■ **Data for processing**:
--

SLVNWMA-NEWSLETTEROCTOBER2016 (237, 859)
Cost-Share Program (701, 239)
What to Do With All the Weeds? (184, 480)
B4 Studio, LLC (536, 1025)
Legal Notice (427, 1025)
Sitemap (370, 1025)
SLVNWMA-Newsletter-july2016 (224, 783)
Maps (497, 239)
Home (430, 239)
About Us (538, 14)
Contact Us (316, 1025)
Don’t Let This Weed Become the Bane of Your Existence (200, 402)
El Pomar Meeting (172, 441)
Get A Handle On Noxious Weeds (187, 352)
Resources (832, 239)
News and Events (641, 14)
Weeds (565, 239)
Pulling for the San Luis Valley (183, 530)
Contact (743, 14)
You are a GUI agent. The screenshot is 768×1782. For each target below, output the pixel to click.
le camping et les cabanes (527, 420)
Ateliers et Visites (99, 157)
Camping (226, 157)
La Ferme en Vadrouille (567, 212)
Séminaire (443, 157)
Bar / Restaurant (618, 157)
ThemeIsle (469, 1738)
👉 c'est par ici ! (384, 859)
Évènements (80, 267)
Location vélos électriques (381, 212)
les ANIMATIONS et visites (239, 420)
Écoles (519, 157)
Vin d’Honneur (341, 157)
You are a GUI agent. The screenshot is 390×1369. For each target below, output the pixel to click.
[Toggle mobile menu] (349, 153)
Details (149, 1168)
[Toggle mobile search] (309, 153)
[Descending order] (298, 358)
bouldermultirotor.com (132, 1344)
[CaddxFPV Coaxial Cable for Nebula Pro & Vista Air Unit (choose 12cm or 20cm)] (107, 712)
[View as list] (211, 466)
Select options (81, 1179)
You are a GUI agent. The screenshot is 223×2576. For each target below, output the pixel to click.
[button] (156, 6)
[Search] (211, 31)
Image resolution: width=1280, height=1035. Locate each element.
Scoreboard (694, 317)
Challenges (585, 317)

--

■ **Assignment**: What is needed is the number of lines above that include the string "each", and nothing else.

■ **Exercise answer**: 4